Records drawn from a dataset:
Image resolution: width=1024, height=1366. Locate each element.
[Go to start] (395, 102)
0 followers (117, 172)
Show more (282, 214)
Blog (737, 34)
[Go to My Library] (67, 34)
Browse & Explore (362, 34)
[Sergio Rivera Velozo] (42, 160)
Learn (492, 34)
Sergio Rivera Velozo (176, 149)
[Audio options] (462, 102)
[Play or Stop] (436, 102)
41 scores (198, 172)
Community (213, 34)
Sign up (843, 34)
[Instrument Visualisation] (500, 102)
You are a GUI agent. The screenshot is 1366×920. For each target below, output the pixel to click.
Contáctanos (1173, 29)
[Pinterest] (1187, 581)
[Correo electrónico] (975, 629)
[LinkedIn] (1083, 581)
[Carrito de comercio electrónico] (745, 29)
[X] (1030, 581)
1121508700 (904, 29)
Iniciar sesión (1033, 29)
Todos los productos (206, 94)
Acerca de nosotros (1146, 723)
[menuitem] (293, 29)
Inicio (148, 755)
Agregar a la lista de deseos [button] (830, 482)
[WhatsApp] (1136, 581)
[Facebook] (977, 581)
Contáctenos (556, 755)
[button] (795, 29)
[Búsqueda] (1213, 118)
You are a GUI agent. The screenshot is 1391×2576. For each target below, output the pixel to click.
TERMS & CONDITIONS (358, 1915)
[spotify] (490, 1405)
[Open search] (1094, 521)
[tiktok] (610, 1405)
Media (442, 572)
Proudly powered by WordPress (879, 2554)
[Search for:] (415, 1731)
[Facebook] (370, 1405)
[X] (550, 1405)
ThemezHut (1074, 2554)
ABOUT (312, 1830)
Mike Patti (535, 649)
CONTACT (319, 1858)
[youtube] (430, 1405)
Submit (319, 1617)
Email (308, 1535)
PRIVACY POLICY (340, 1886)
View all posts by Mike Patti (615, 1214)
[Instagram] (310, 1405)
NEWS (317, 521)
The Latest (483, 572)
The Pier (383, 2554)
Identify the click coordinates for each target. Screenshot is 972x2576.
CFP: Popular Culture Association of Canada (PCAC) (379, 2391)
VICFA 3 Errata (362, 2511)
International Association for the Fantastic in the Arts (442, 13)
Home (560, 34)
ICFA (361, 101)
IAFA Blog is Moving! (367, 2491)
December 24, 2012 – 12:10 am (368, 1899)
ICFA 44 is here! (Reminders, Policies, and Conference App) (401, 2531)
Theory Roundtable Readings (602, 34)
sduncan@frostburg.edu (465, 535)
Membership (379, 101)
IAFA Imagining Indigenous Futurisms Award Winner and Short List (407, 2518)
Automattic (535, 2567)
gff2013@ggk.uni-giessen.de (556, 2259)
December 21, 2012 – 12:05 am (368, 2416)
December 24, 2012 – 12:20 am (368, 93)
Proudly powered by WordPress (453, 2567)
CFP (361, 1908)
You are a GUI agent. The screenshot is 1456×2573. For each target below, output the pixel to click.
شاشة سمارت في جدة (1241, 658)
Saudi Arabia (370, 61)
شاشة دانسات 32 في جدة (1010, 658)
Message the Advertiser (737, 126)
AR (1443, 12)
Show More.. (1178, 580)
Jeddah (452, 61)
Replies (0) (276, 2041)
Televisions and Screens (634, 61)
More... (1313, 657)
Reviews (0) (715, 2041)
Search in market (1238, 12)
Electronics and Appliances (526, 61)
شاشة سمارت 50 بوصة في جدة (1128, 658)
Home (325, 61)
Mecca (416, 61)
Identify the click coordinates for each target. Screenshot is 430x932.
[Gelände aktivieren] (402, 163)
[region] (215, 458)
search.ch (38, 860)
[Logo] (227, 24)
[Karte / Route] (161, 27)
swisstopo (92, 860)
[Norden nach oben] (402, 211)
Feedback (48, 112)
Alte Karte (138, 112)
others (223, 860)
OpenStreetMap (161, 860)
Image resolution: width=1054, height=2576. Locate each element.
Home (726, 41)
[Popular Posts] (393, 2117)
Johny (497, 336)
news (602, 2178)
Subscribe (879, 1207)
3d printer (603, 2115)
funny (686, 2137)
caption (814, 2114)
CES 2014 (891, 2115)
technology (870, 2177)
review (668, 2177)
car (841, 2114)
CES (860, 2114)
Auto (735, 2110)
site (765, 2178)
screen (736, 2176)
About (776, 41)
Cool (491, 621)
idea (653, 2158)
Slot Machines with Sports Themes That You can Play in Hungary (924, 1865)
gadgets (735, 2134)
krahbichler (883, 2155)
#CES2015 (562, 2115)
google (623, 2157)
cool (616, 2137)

Work task:
Please reproduce the data as it was given, with every line exact.

Output of the task:
Image resolution: width=1024, height=1366. Locate each element.
[Go to start] (395, 102)
0 followers (117, 172)
Show more (282, 214)
Blog (737, 34)
[Go to My Library] (67, 34)
Browse & Explore (362, 34)
[Sergio Rivera Velozo] (42, 160)
Learn (492, 34)
Sergio Rivera Velozo (176, 149)
[Audio options] (462, 102)
[Play or Stop] (436, 102)
41 scores (198, 172)
Community (213, 34)
Sign up (843, 34)
[Instrument Visualisation] (500, 102)
You are a GUI agent. The screenshot is 1366×920. For each target below, output the pixel to click.
Contáctanos (1173, 29)
[Pinterest] (1187, 581)
[Correo electrónico] (975, 629)
[LinkedIn] (1083, 581)
[Carrito de comercio electrónico] (745, 29)
[X] (1030, 581)
1121508700 (904, 29)
Iniciar sesión (1033, 29)
Todos los productos (206, 94)
Acerca de nosotros (1146, 723)
[menuitem] (293, 29)
Inicio (148, 755)
Agregar a la lista de deseos [button] (830, 482)
[WhatsApp] (1136, 581)
[Facebook] (977, 581)
Contáctenos (556, 755)
[button] (795, 29)
[Búsqueda] (1213, 118)
You are a GUI agent. The screenshot is 1391×2576. For each target below, output the pixel to click.
TERMS & CONDITIONS (358, 1915)
[spotify] (490, 1405)
[Open search] (1094, 521)
[tiktok] (610, 1405)
Media (442, 572)
Proudly powered by WordPress (879, 2554)
[Search for:] (415, 1731)
[Facebook] (370, 1405)
[X] (550, 1405)
ThemezHut (1074, 2554)
ABOUT (312, 1830)
Mike Patti (535, 649)
CONTACT (319, 1858)
[youtube] (430, 1405)
Submit (319, 1617)
Email (308, 1535)
PRIVACY POLICY (340, 1886)
View all posts by Mike Patti (615, 1214)
[Instagram] (310, 1405)
NEWS (317, 521)
The Latest (483, 572)
The Pier (383, 2554)
Identify the click coordinates for each target. Screenshot is 972x2576.
CFP: Popular Culture Association of Canada (PCAC) (379, 2391)
VICFA 3 Errata (362, 2511)
International Association for the Fantastic in the Arts (442, 13)
Home (560, 34)
ICFA (361, 101)
IAFA Blog is Moving! (367, 2491)
December 24, 2012 – 12:10 am (368, 1899)
ICFA 44 is here! (Reminders, Policies, and Conference App) (401, 2531)
Theory Roundtable Readings (602, 34)
sduncan@frostburg.edu (465, 535)
Membership (379, 101)
IAFA Imagining Indigenous Futurisms Award Winner and Short List (407, 2518)
Automattic (535, 2567)
gff2013@ggk.uni-giessen.de (556, 2259)
December 21, 2012 – 12:05 am (368, 2416)
December 24, 2012 – 12:20 am (368, 93)
Proudly powered by WordPress (453, 2567)
CFP (361, 1908)
You are a GUI agent. The screenshot is 1456×2573. For each target below, output the pixel to click.
شاشة سمارت في جدة (1241, 658)
Saudi Arabia (370, 61)
شاشة دانسات 32 في جدة (1010, 658)
Message the Advertiser (737, 126)
AR (1443, 12)
Show More.. (1178, 580)
Jeddah (452, 61)
Replies (0) (276, 2041)
Televisions and Screens (634, 61)
More... (1313, 657)
Reviews (0) (715, 2041)
Search in market (1238, 12)
Electronics and Appliances (526, 61)
شاشة سمارت 50 بوصة في جدة (1128, 658)
Home (325, 61)
Mecca (416, 61)
Identify the click coordinates for each target. Screenshot is 430x932.
[Gelände aktivieren] (402, 163)
[region] (215, 458)
search.ch (38, 860)
[Logo] (227, 24)
[Karte / Route] (161, 27)
swisstopo (92, 860)
[Norden nach oben] (402, 211)
Feedback (48, 112)
Alte Karte (138, 112)
others (223, 860)
OpenStreetMap (161, 860)
Image resolution: width=1054, height=2576. Locate each element.
Home (726, 41)
[Popular Posts] (393, 2117)
Johny (497, 336)
news (602, 2178)
Subscribe (879, 1207)
3d printer (603, 2115)
funny (686, 2137)
caption (814, 2114)
CES 2014 (891, 2115)
technology (870, 2177)
review (668, 2177)
car (841, 2114)
CES (860, 2114)
Auto (735, 2110)
site (765, 2178)
screen (736, 2176)
About (776, 41)
Cool (491, 621)
idea (653, 2158)
Slot Machines with Sports Themes That You can Play in Hungary (924, 1865)
gadgets (735, 2134)
krahbichler (883, 2155)
#CES2015 (562, 2115)
google (623, 2157)
cool (616, 2137)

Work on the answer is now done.